Data extracts —
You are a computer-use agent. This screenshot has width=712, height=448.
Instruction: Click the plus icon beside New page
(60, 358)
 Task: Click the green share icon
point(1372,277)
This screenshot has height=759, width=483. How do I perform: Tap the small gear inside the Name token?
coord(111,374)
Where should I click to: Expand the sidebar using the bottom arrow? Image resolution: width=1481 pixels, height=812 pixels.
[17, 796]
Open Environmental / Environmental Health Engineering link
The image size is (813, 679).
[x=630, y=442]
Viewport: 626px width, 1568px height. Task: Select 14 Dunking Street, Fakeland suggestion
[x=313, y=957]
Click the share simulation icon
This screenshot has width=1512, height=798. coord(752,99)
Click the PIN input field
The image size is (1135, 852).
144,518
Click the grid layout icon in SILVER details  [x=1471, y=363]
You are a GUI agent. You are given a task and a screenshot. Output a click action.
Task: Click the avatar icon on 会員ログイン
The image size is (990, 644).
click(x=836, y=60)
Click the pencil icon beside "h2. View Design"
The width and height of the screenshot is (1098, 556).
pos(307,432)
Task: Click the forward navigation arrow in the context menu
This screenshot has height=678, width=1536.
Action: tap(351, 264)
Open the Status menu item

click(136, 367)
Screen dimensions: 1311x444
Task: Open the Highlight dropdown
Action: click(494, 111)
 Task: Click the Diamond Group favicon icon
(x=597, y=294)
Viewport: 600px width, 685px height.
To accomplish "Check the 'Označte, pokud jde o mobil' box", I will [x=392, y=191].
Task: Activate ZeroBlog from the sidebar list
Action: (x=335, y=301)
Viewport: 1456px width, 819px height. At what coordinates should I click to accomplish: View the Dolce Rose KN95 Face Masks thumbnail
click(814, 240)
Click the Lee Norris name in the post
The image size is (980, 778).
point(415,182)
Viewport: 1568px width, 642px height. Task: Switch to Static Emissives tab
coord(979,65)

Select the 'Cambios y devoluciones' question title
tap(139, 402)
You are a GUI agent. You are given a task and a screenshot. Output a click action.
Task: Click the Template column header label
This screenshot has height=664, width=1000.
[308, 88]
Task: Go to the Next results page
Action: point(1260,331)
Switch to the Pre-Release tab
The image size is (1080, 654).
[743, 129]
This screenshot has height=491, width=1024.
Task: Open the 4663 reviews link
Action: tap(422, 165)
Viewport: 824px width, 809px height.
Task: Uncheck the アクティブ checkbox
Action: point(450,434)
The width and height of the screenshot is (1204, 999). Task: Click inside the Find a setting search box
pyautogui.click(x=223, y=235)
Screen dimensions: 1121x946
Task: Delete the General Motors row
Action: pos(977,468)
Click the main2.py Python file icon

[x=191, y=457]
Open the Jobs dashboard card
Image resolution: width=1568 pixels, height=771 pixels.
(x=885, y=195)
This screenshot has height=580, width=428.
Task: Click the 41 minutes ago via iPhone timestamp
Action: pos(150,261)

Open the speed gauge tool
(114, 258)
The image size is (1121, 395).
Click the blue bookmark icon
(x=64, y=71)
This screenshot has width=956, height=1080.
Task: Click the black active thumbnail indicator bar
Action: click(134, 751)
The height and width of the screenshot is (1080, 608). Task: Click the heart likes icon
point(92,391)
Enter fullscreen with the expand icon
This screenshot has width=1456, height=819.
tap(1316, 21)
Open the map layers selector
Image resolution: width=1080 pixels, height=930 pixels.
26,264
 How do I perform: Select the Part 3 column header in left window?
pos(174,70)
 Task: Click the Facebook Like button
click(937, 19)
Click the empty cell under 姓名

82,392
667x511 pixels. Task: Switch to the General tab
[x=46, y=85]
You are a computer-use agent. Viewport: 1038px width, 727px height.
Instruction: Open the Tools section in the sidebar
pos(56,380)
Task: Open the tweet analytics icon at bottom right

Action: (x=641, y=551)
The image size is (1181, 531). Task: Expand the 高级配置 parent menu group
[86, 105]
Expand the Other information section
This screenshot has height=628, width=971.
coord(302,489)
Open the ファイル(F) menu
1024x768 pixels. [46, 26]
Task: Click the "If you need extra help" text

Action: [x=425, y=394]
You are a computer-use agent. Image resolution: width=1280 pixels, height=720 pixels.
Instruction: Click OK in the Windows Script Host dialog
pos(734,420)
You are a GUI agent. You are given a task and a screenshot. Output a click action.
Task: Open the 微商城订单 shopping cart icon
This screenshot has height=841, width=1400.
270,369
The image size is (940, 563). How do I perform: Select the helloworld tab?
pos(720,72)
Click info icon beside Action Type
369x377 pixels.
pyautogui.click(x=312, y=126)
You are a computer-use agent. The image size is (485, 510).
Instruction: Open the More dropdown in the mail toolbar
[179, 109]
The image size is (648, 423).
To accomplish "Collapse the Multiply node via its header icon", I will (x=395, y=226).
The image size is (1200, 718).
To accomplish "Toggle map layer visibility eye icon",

Exercise — None of the records may be skipped; each is to be repeated exactly.

Written response —
You are a computer-use agent. This screenshot has width=712, height=448.
Instruction: Click the plus icon beside New page
(60, 358)
 Task: Click the green share icon
point(1372,277)
This screenshot has height=759, width=483. How do I perform: Tap the small gear inside the Name token?
coord(111,374)
Where should I click to: Expand the sidebar using the bottom arrow? Image resolution: width=1481 pixels, height=812 pixels.
[17, 796]
Open Environmental / Environmental Health Engineering link
The image size is (813, 679).
[x=630, y=442]
Viewport: 626px width, 1568px height. Task: Select 14 Dunking Street, Fakeland suggestion
[x=313, y=957]
Click the share simulation icon
This screenshot has width=1512, height=798. coord(752,99)
Click the PIN input field
The image size is (1135, 852).
144,518
Click the grid layout icon in SILVER details  [x=1471, y=363]
You are a GUI agent. You are given a task and a screenshot. Output a click action.
Task: Click the avatar icon on 会員ログイン
The image size is (990, 644).
click(x=836, y=60)
Click the pencil icon beside "h2. View Design"
The width and height of the screenshot is (1098, 556).
pos(307,432)
Task: Click the forward navigation arrow in the context menu
This screenshot has height=678, width=1536.
Action: tap(351, 264)
Open the Status menu item

click(136, 367)
Screen dimensions: 1311x444
Task: Open the Highlight dropdown
Action: click(494, 111)
 Task: Click the Diamond Group favicon icon
(x=597, y=294)
Viewport: 600px width, 685px height.
To accomplish "Check the 'Označte, pokud jde o mobil' box", I will [x=392, y=191].
Task: Activate ZeroBlog from the sidebar list
Action: (x=335, y=301)
Viewport: 1456px width, 819px height. At what coordinates should I click to accomplish: View the Dolce Rose KN95 Face Masks thumbnail
click(814, 240)
Click the Lee Norris name in the post
The image size is (980, 778).
point(415,182)
Viewport: 1568px width, 642px height. Task: Switch to Static Emissives tab
coord(979,65)

Select the 'Cambios y devoluciones' question title
tap(139, 402)
You are a GUI agent. You are given a task and a screenshot. Output a click action.
Task: Click the Template column header label
This screenshot has height=664, width=1000.
[308, 88]
Task: Go to the Next results page
Action: point(1260,331)
Switch to the Pre-Release tab
The image size is (1080, 654).
[743, 129]
This screenshot has height=491, width=1024.
Task: Open the 4663 reviews link
Action: tap(422, 165)
Viewport: 824px width, 809px height.
Task: Uncheck the アクティブ checkbox
Action: point(450,434)
The width and height of the screenshot is (1204, 999). Task: Click inside the Find a setting search box
pyautogui.click(x=223, y=235)
Screen dimensions: 1121x946
Task: Delete the General Motors row
Action: pos(977,468)
Click the main2.py Python file icon

[x=191, y=457]
Open the Jobs dashboard card
Image resolution: width=1568 pixels, height=771 pixels.
(x=885, y=195)
This screenshot has height=580, width=428.
Task: Click the 41 minutes ago via iPhone timestamp
Action: pos(150,261)

Open the speed gauge tool
(114, 258)
The image size is (1121, 395).
Click the blue bookmark icon
(x=64, y=71)
This screenshot has width=956, height=1080.
Task: Click the black active thumbnail indicator bar
Action: click(134, 751)
The height and width of the screenshot is (1080, 608). Task: Click the heart likes icon
point(92,391)
Enter fullscreen with the expand icon
This screenshot has width=1456, height=819.
tap(1316, 21)
Open the map layers selector
Image resolution: width=1080 pixels, height=930 pixels.
26,264
 How do I perform: Select the Part 3 column header in left window?
pos(174,70)
 Task: Click the Facebook Like button
click(937, 19)
Click the empty cell under 姓名

82,392
667x511 pixels. Task: Switch to the General tab
[x=46, y=85]
You are a computer-use agent. Viewport: 1038px width, 727px height.
Instruction: Open the Tools section in the sidebar
pos(56,380)
Task: Open the tweet analytics icon at bottom right

Action: (x=641, y=551)
The image size is (1181, 531). Task: Expand the 高级配置 parent menu group
[86, 105]
Expand the Other information section
This screenshot has height=628, width=971.
coord(302,489)
Open the ファイル(F) menu
1024x768 pixels. [46, 26]
Task: Click the "If you need extra help" text

Action: [x=425, y=394]
You are a computer-use agent. Image resolution: width=1280 pixels, height=720 pixels.
Instruction: Click OK in the Windows Script Host dialog
pos(734,420)
You are a GUI agent. You are given a task and a screenshot. Output a click action.
Task: Open the 微商城订单 shopping cart icon
This screenshot has height=841, width=1400.
270,369
The image size is (940, 563). How do I perform: Select the helloworld tab?
pos(720,72)
Click info icon beside Action Type
369x377 pixels.
pyautogui.click(x=312, y=126)
You are a computer-use agent. The image size is (485, 510).
Instruction: Open the More dropdown in the mail toolbar
[179, 109]
The image size is (648, 423).
To accomplish "Collapse the Multiply node via its header icon", I will (x=395, y=226).
The image size is (1200, 718).
To accomplish "Toggle map layer visibility eye icon",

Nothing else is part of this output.